While I do believe that B2B marketing is different from B2C in some regards, in this case, I have to disagree with the author. Technically, she is correct that it is legal to send e-mail to a prospect without an explicit opt-in, as long as the e-mail includes physical mailing address and an unsub link. But is that really how you want to start your relationship? OK, maybe you met at an industry event, but getting a business card from someone is an opt-in for you, not your company's sales team. I admit I do tend to be pretty forgiving when I get spam in my work inbox, because I know everyone needs to make a buck these days, but it makes me think twice about doing business with a company that is wasting time and energy marketing to unqualified leads like me that they got by scraping a website or purchasing a list.
So, if you can't opt people in automatically, how do you feed the sales pipeline? Easy: inbound marketing. Use your website, use search, publish a blog, and use social media to create a presence, and most importantly, provide something of value, and your audience will find you.
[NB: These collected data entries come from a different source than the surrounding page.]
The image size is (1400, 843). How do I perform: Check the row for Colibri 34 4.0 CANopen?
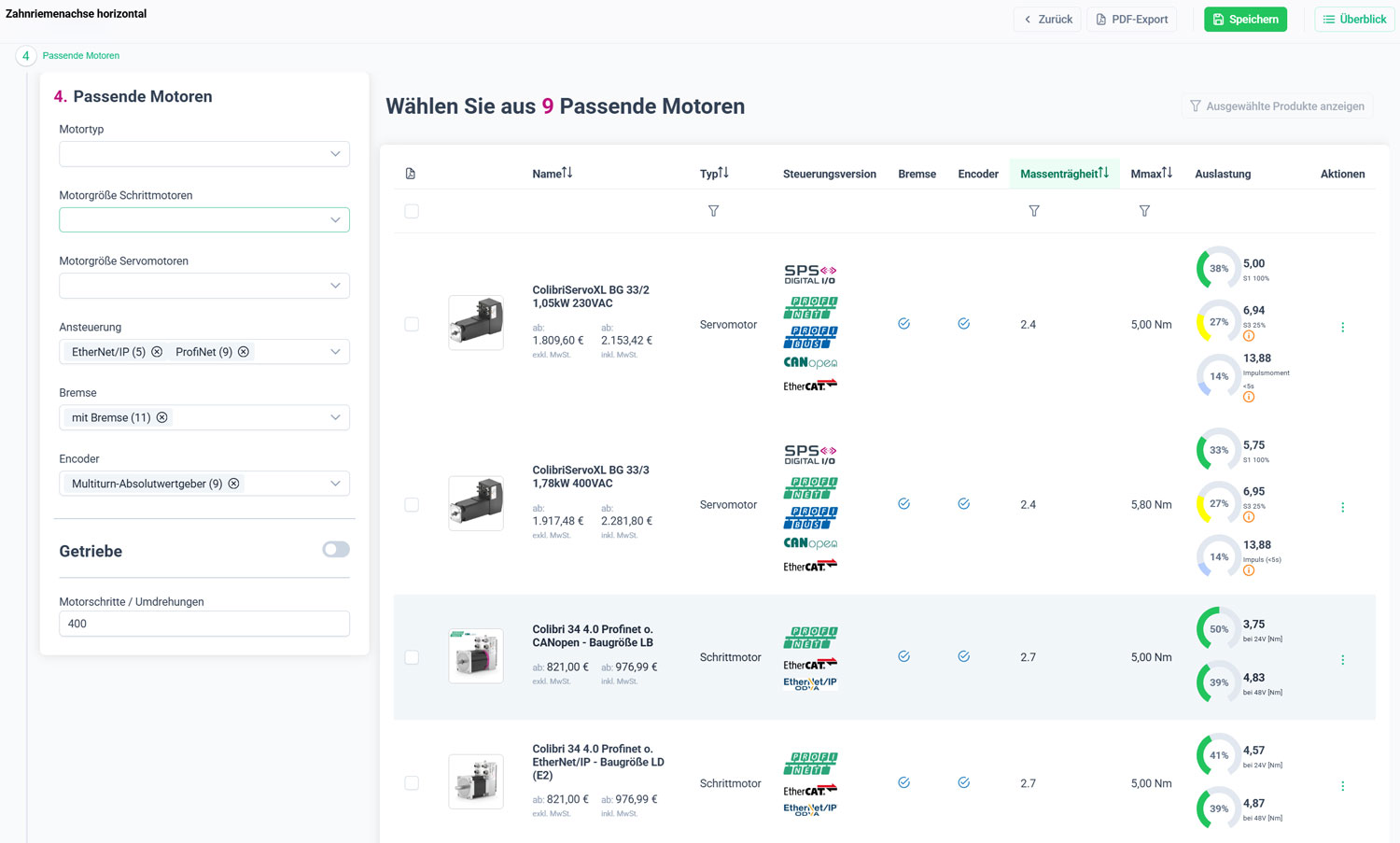tap(412, 657)
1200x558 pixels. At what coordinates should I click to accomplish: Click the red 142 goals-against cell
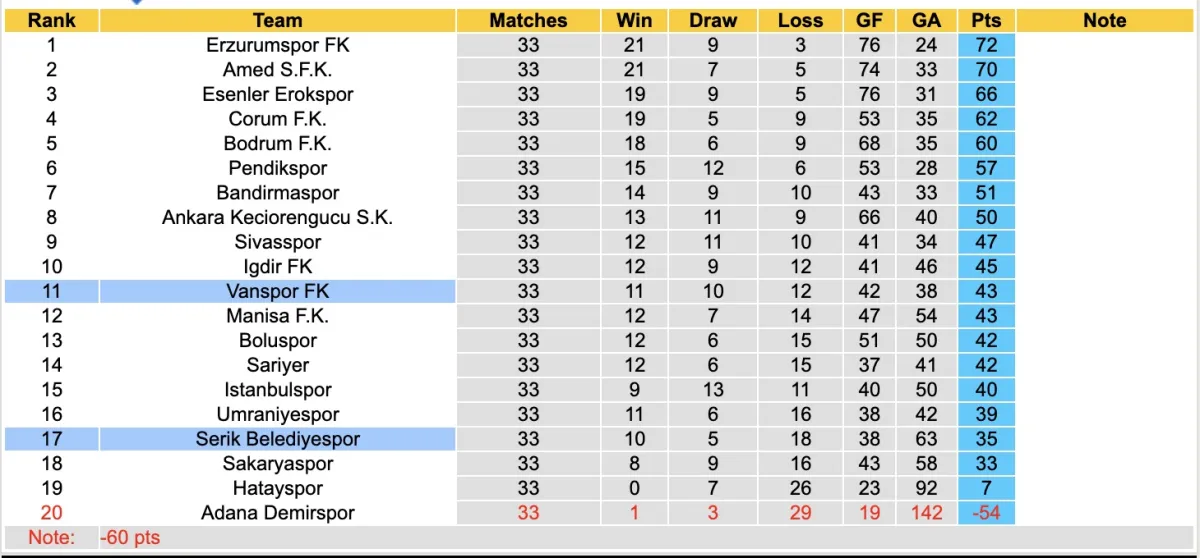click(926, 513)
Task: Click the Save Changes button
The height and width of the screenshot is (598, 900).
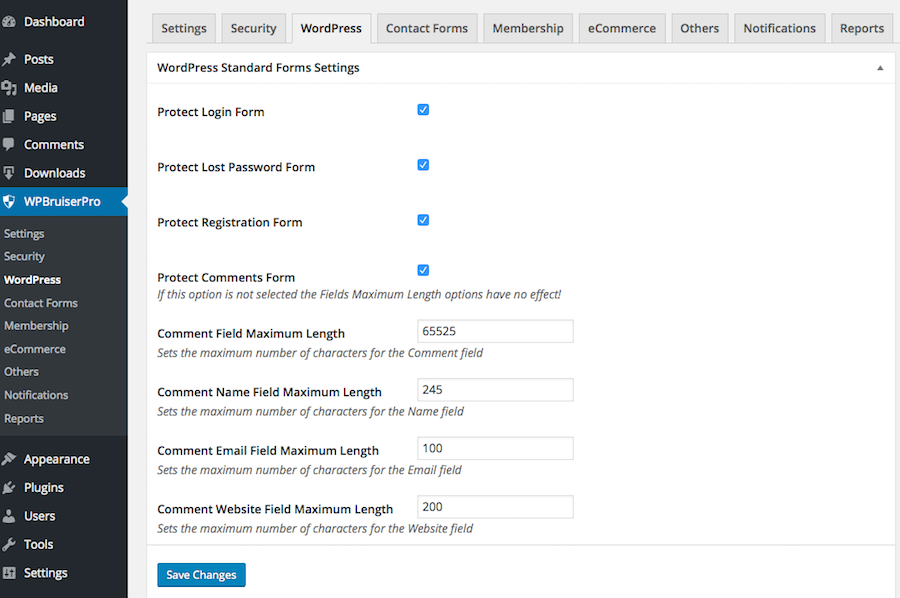Action: pyautogui.click(x=201, y=574)
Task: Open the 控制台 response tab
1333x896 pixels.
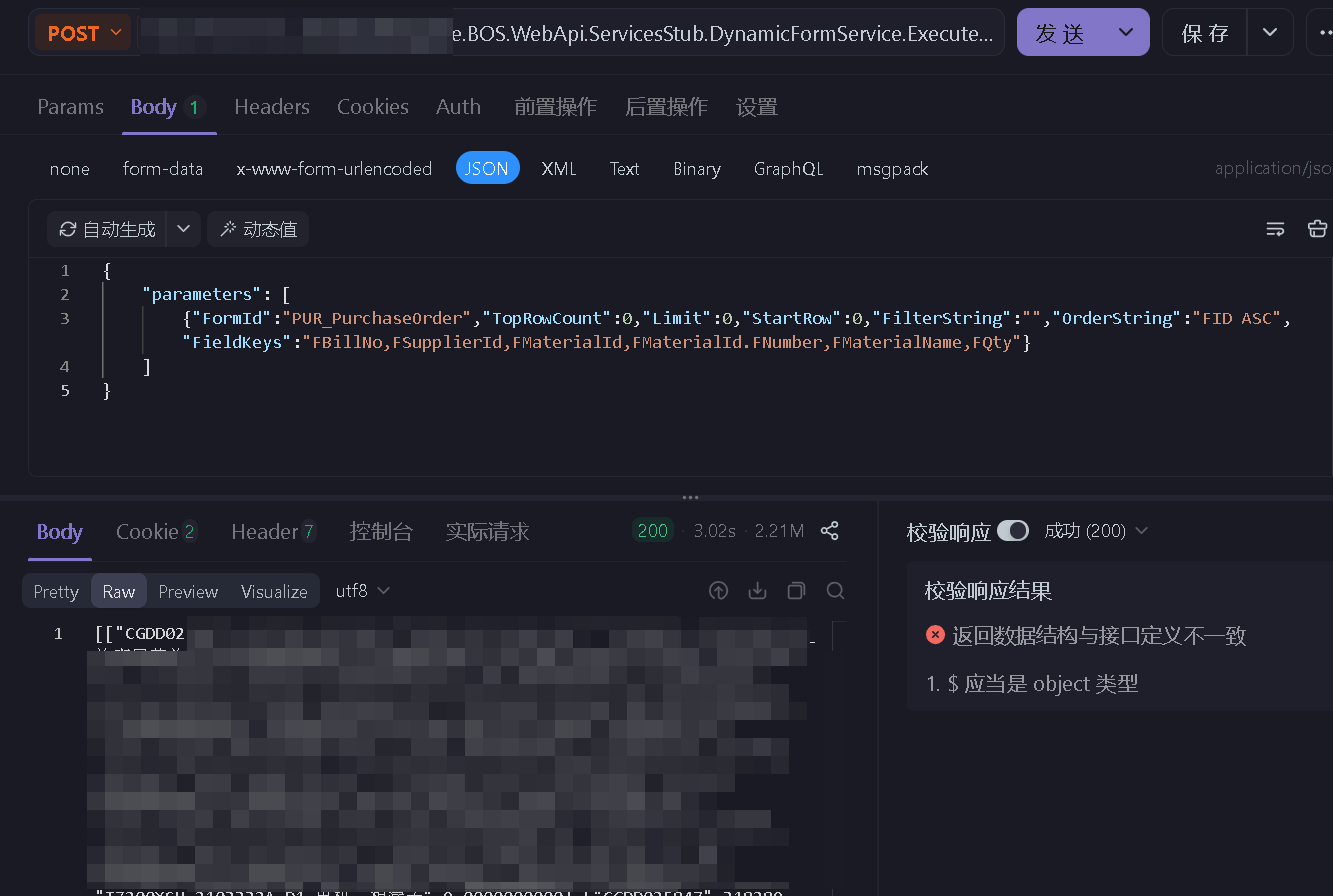Action: click(x=380, y=532)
But you don't necessarily have to throw away those business cards either. One point the original author made, that I agree with 100%, is the importance of having a preference center for your communications. Consumers are demanding control over marketing communications in their personal inbox and at work. Instead of dumping them into a promotional e-mail stream, send a personal e-mail reminding them how you met and offering them options for keeping up to date with what's happening at your company.